Alaimo: Opening our hearts and tables
I remember growing up in Brooklyn. Every summer they would cordon off our four-square block neighborhood and throw a block party. There were fireworks, sausage and pepper hoagies, homemade Sangria and catching lightning bugs in jelly jars. It seems like every house had tables set up with food on the sidewalk and we would walk around visiting and enjoying them. Surprisingly, very few houses did not offer something and yet, as far as I could tell, everyone (regardless of whether they set up a table or not) was welcome at every other house. I also remember that next door to us there was a tiny house that looked like a beach house. The people who lived there seemed incredibly old to my pre-teen self but I loved to visit them because of their amazing library. In that little den I discovered the complete Tarzan and the Pellucidar series, plus rows of Fleming, London, Asimov, Poe, Doyle and more—all in hardback and covering the wall like thick wallpaper. Despite my habit of eating peanut butter and jelly sandwiches while reading, they would lend those books to me anytime I wanted. One of Aunt Tilley’s husbands (Bert, I believe) would also lend to me from his private library for the discerning gentleman—that is until Tilley found out and put a stop to it. The neighbors (and Bert) have long since passed but I remember their generosity and still have a love of reading.

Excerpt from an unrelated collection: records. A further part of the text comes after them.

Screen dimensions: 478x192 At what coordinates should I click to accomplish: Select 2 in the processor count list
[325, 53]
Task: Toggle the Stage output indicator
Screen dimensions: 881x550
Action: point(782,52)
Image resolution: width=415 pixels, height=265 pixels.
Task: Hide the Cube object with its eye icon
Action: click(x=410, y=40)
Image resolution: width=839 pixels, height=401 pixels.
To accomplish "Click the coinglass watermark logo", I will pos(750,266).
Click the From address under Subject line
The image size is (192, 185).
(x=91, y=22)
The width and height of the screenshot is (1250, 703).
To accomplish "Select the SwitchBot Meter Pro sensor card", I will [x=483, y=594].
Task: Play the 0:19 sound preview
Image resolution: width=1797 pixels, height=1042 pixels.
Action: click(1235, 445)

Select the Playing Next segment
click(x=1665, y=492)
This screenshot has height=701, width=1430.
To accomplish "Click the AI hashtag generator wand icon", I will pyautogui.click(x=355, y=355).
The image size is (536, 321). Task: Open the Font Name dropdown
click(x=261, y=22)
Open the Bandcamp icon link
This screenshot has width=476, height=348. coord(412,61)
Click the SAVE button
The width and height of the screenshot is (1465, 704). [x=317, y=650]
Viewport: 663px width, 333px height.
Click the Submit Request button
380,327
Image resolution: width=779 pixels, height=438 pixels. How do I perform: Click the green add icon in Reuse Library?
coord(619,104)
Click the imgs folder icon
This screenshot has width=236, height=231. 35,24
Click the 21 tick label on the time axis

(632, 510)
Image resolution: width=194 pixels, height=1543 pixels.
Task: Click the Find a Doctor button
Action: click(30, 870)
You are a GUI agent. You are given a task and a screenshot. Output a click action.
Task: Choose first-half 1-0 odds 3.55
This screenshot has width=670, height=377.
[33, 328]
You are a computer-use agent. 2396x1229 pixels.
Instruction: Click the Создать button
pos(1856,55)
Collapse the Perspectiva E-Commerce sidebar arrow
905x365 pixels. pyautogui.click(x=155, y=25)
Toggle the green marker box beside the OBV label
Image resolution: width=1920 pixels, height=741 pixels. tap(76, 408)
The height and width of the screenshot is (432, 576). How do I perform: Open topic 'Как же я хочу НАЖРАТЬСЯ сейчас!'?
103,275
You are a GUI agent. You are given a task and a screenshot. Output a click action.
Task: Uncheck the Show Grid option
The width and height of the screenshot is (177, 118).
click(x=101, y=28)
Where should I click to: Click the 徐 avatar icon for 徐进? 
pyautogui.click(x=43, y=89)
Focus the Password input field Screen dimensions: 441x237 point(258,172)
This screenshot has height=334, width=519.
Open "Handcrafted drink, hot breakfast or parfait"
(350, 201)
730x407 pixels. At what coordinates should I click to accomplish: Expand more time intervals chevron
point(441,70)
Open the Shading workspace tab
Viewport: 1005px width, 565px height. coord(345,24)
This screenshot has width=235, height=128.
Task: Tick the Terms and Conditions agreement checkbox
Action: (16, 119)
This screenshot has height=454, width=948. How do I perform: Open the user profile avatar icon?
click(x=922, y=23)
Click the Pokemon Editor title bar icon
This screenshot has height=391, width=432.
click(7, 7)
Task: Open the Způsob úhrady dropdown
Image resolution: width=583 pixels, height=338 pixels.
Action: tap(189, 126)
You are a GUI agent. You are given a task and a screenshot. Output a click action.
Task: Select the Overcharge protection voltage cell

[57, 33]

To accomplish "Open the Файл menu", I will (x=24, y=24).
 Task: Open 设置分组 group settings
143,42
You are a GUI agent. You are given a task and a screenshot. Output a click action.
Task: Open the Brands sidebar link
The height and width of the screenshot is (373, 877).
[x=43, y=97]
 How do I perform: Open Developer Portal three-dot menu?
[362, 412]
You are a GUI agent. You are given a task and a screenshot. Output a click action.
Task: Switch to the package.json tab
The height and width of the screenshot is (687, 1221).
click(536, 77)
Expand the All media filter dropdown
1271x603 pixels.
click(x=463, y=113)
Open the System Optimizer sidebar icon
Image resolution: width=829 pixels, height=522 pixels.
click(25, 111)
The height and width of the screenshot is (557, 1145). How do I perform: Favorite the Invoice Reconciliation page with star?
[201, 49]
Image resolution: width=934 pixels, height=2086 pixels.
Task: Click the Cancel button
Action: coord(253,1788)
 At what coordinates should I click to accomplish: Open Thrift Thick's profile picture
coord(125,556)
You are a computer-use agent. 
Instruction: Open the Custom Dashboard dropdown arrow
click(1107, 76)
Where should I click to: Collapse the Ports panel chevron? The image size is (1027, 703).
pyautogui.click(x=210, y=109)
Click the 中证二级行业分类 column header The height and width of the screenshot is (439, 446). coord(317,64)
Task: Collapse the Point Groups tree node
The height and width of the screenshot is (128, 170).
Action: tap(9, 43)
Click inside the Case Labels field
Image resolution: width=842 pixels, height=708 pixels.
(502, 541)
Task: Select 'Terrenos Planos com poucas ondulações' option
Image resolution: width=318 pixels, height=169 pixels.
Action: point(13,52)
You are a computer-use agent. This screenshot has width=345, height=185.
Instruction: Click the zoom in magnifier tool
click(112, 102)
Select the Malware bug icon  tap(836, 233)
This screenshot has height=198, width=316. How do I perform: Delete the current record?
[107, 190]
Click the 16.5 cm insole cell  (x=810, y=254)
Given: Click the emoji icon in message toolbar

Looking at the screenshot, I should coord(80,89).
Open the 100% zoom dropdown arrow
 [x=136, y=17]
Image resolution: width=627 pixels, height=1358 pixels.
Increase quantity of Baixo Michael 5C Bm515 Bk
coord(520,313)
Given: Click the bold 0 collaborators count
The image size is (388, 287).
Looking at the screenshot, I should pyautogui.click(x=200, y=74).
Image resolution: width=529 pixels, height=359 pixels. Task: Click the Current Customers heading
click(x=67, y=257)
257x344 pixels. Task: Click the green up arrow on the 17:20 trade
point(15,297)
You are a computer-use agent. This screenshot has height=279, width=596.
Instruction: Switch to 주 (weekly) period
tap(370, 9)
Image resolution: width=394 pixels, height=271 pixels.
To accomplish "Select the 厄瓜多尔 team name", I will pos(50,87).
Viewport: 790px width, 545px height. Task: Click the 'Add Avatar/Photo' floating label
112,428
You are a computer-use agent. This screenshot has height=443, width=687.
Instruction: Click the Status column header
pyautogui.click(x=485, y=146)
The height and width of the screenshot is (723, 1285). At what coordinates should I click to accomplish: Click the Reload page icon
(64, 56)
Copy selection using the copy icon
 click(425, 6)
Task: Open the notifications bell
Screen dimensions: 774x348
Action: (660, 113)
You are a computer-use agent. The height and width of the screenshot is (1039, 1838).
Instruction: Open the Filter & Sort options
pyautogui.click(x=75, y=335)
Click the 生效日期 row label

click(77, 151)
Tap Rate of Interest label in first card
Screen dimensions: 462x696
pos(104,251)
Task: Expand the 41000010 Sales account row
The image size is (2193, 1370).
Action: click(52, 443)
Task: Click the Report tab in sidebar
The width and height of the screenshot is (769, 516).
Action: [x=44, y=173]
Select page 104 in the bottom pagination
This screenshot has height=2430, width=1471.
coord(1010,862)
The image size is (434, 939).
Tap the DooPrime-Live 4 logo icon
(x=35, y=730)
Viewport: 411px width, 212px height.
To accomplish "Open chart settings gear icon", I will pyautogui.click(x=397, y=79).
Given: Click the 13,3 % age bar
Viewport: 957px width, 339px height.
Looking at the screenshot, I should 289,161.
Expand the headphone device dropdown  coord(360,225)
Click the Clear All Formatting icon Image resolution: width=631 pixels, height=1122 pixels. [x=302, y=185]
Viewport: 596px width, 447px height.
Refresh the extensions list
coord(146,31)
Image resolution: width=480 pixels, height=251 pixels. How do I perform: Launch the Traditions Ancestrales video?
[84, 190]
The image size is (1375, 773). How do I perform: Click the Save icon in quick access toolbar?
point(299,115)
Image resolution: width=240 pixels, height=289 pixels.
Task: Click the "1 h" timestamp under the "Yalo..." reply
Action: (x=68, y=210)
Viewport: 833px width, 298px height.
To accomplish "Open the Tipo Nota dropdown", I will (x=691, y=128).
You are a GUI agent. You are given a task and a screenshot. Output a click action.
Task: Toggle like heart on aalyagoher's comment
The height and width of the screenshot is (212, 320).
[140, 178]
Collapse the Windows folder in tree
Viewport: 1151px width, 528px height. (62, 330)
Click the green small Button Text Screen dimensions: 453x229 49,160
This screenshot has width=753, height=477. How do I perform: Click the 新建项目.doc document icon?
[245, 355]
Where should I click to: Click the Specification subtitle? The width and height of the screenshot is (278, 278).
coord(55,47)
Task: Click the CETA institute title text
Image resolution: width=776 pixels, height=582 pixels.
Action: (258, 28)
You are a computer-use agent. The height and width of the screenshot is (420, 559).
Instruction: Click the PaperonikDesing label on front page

Another set of memories, from more recently, is of long talks at the home of Mary Feirn here in Ridgway. For a number of years I vetted her pets and would often sit and visit with her after finishing whatever task I had gone there to do. Known to many for her outspoken nature, Mary was, sadly, less known for her years as a teacher or for her incredible and seemingly unlimited gifts to the Second Chance Humane Society. Mary has now also passed, leaving some wonderful children and grandchildren. Her care for animals and her generous spirit will be remembered for a long time.
So what makes people give of their time and goods without, seemingly, any return? The idea of altruism, or what Comte called “living (or doing) for the sake of others,” has been a part of almost all human traditions. In the Buddhist tradition there is the law of kamma-vipāka – this is the combination of karma or kamma (the action) and vipāka (the result). In the Christian tradition there is the Golden Rule of doing unto others what you would want to be done unto you. Modern skeptics often update the rule to “don’t do unto others anything you wouldn’t want done to you.” This makes more sense given all the weird things people actually like.
For Charles Darwin, altruism was a problem for his theory of Natural Selection. As he saw it, any creature that sacrificed would give itself a disadvantage in the game of evolution while a freeloader would take advantage. More recently the theories of kin selection, group selection and reciprocal altruism show that being altruistic to those in your group gives advantage to those who are likely to share genes. In a really interesting experiment, researchers showed that even mice have this sense of empathy and altruism. What they did was this: They made a little Plexiglas “trap” and put one of two cage-mate rats into the trap. This would stress out the trapped rat and it would cry out. The researchers found that the other (un-trapped) rat will usually work to release the trapped rat from the trap. In an unrelated experiment, mice that have been shown how to feed other (unrelated) mice across a barrier are more likely to do that if they have been so fed in the past. These experiments support the idea of species or group altruism. But, what about cross species altruism? Most people think that altruism towards creatures not closely associated with oneself is primarily a human endeavor. Yet elephants and dolphins have been known to save humans from danger and (lest we feel special), elephants have also been known to save dogs and, in one case, a baby rhino from a mud pit—despite the mother rhino’s misplaced attacks. Examples of generalized altruism support the notion that any kindness can increase the genes responsible for kindness—so by doing unto others we, in fact, do unto ourselves. Perhaps there will always be people who come to the block party without a dish to pass—sometimes because they are merely selfish but often because they just don’t have a dish. But the lesson we were taught is that overall, we make the world a better place when we open our hearts and our tables.
Dr. Joe Alaimo is the owner of Ouray Vet and partner of Trail Town Still. The savior of small animals, thirsty people everywhere and a fairly dangerous man with a garlic press.